Meal prep your snacks too! – Super Simple Hummus
Who else likes to do food prep for the week? It makes me feel SO prepared.
I mostly prep to have lunches for work. I’m home in the evenings so I usually cook dinner (and save some to add to my food prep)….. buuuuuut sometimes I just don’t feel like cooking when I get home so having meal prep in the fridge is a HUGE help!
But who makes sure to include snacks when they’re doing meal prep? It’s not all about breakfast, lunch, and dinner, ya know? To avoid grabbing something on the go (calories and ingredients from god knows where) or eating a bag of chips…. *cough*…it’s important to prep your snacks for the week too.

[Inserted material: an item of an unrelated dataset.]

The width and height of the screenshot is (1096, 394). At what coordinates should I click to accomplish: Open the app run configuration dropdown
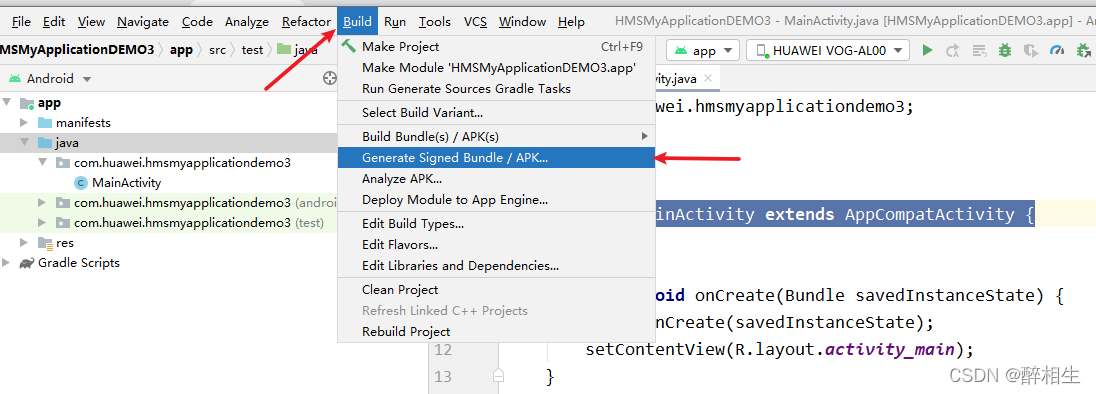(703, 50)
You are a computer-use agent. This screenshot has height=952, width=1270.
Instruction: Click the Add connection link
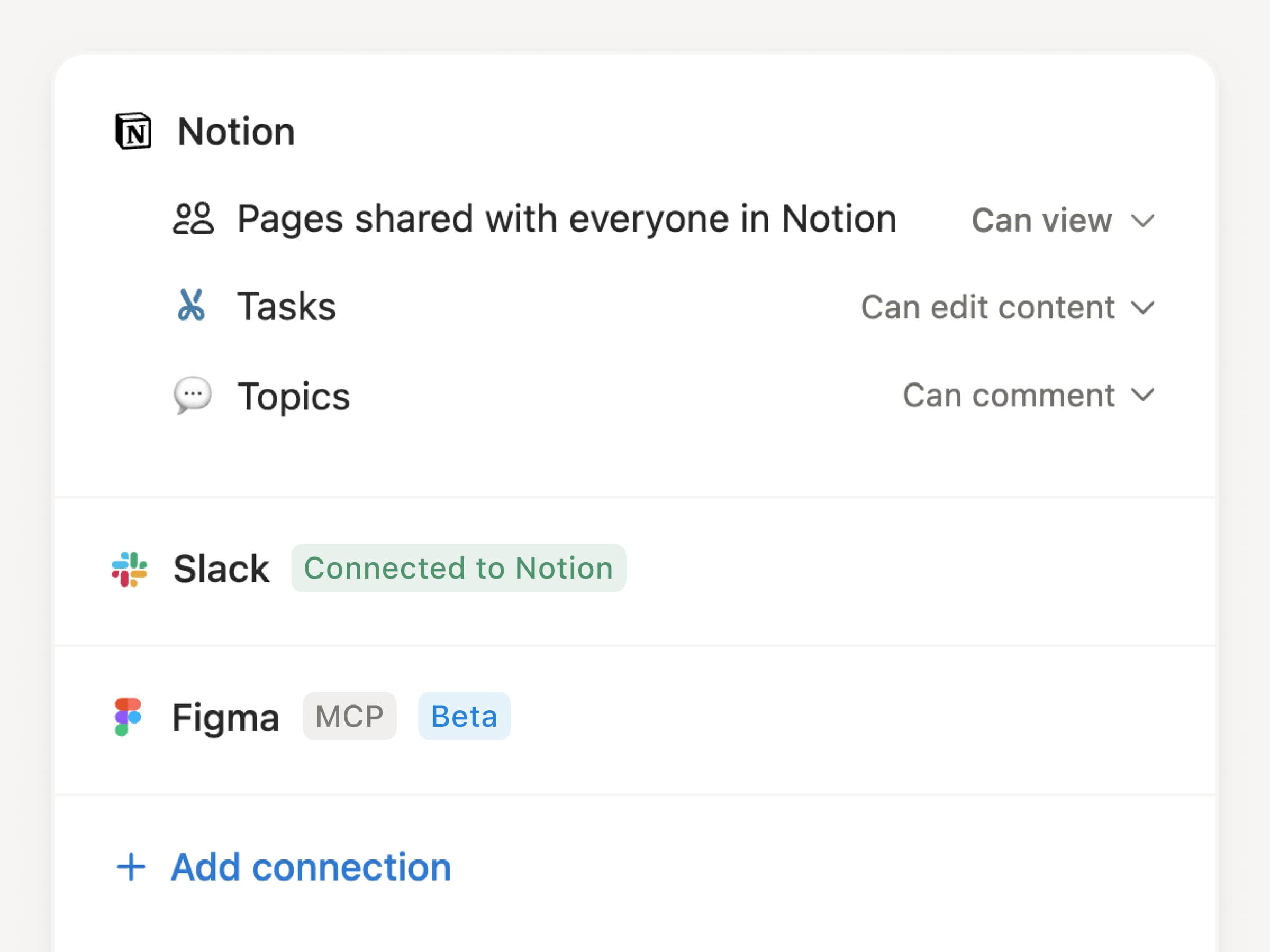(x=311, y=866)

If the healthy food is there, that’s what you’ll grab. Whatever is easiest and quickest, right? I like to pre cut any veggies and fruit to have readily available for when Lily decides to raid the fridge.
Lately, I’ve been all about the hummus and baba ganoush. Lily loooooves hummus… so, what better way to get her to eat vegetables?
Not to mention, it’s insanely easy to make and you can grab it from the fridge at any time to use as a dip for veggies or a spread on a wrap or crackers.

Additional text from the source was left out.